### ARTICLE
-- start --
APIs & Model Demos

Week 12 : CS 203 - Software Tools and Techniques for AI

Prof. Nipun Batra
IIT Gandhinagar

Your Model is Trapped

You built an amazing sentiment classifier. Your friend says "Can I try it?"

You reply:

"Sure! Install Python 3.10, create a conda environment, pip install these
14 packages, download the weights from Google Drive, open the notebook,
and run cell #4. Oh, and don't run cell #3 — that retrains."

Your friend: 😐

The Rescue Plan

Week What We Built What It Solves
Week 9 Git "Which version is the right one?"
Week 10 Environments & Docker "It doesn't work on my machine"
Week 11 CI/CD "Who broke the tests?"
Week 12 APIs & Demos "How do I actually USE this model?"

Today we climb three steps:

API          →  machines can talk to your model
   GUI       →  humans can use your model
      Cloud  →  the whole world can reach your model

Part 1: APIs

Teaching machines to talk to your model

What Is an API?

Analogy: The Drive-Thru Window

You don't walk into the kitchen. You:

  1. Read the menu (documentation)
  2. Place an order at the window (request)
  3. Get food in a bag (response)

You don't care HOW they cook it. You just get what you ordered.

┌──────────┐    Request: "One burger"     ┌──────────┐
│          │ ──────────────────────────>   │          │
│  Client  │                              │  Server  │
│  (you)   │ <──────────────────────────  │ (kitchen)│
│          │    Response: 🍔 in a bag      │          │
└──────────┘                              └──────────┘

API = Application Programming Interface. A contract between two programs.

HTTP in 30 Seconds

For ML, you only need two HTTP methods:

Method What It Does Example
GET Read / retrieve info GET / — "Is the server alive?"
POST Send data, get result POST /predict — "Here are features, give me a prediction"

And four status codes:

Code Meaning Plain English
200 OK "Here's your prediction"
400 Bad Request "I don't understand what you sent"
404 Not Found "That endpoint doesn't exist"
500 Server Error "Something crashed on my side"

That's it. You now know enough HTTP.

JSON — The Universal Translator

JSON is just text that any programming language can read.

Python dict:

features = {
    "budget": 50.0,
    "runtime": 120,
    "genres": ["action", "drama"]
}

JSON (what gets sent over the wire):

{
    "budget": 50.0,
    "runtime": 120,
    "genres": ["action", "drama"]
}

They look the same! Python dicts map directly to JSON.
-- end --
### DATA LINES
-- start --
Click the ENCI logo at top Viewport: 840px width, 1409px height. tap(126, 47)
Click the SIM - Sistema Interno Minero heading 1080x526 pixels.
-- end --
### WORK TO DO
(1) Quote the APIs lecture text between "What Is an API?" and "the window (request)", inclusive.
(2) Pick up the APIs lecture text where it stops, writing what comes next.

### ANSWERS PROVIDED
(1)
What Is an API?

Analogy: The Drive-Thru Window

You don't walk into the kitchen. You:

  1. Read the menu (documentation)
  2. Place an order at the window (request)

(2)
json.dumps(dict) → JSON string | json.loads(string) → Python dict

Meet FastAPI — Hello World

from fastapi import FastAPI

app = FastAPI()

@app.get("/")
def health():
    return {"status": "alive", "model": "movie-predictor-v1"}

Run it:

pip install fastapi uvicorn
uvicorn app:app --reload

Now visit:

  • http://localhost:8000 → your health check
  • http://localhost:8000/docsauto-generated interactive docs (try it!)

5 lines of code. A working API. Free documentation.

Pydantic — The Bouncer at the Door

Analogy: A bouncer checking IDs. Wrong ID? You don't get in.

from pydantic import BaseModel, Field

class MovieFeatures(BaseModel):
    budget: float = Field(..., gt=0, description="Budget in millions")
    runtime: float = Field(..., gt=0, le=300, description="Runtime in minutes")
    genre_action: int = Field(..., ge=0, le=1)
    genre_comedy: int = Field(..., ge=0, le=1)

Send {"budget": -5, "runtime": 120, ...} and you get back:

{
  "detail": [{"loc": ["body", "budget"],
              "msg": "ensure this value is greater than 0"}]
}

Automatic 422 error. No manual if-checks needed. The bouncer does the work.

Serving a Model — The Money Slide

from fastapi import FastAPI
import joblib, numpy as np

# Load model ONCE at startup — not on every request!
model = joblib.load("model.pkl")
app = FastAPI(title="Movie Predictor API")

class MovieFeatures(BaseModel):
    budget: float = Field(..., gt=0)
    runtime: float = Field(..., gt=0, le=300)
    genre_action: int = Field(..., ge=0, le=1)
    genre_comedy: int = Field(..., ge=0, le=1)

@app.post("/predict")
def predict(features: MovieFeatures):
    X = np.array([[features.budget, features.runtime,
                   features.genre_action, features.genre_comedy]])
    pred = model.predict(X)[0]
    proba = model.predict_proba(X)[0]
    return {"label": "Hit!" if pred else "Flop",
            "confidence": float(max(proba))}

That's it. Your model is no longer trapped.

Part 2: Demo UIs

Teaching humans to use your model

APIs Are Ugly for Humans

Your API works. But here's what using it looks like:

curl -X POST http://localhost:8000/predict \
  -H "Content-Type: application/json" \
  -d '{"budget": 50, "runtime": 120, "genre_action": 1, "genre_comedy": 0}'

Your mom doesn't want to type that. Your project evaluator doesn't either.

We need a face for our model.

Gradio — The Pop-Up Kiosk

Analogy: A quick cardboard stand at a college fest. Takes 5 minutes to set up, looks decent, does the job.

import gradio as gr
import joblib

model = joblib.load("model.pkl")

def predict(budget, runtime, genre):
    features = [budget, runtime, int(genre == "Action"), int(genre == "Comedy")]
    pred = model.predict([features])[0]
    return "Hit!" if pred else "Flop"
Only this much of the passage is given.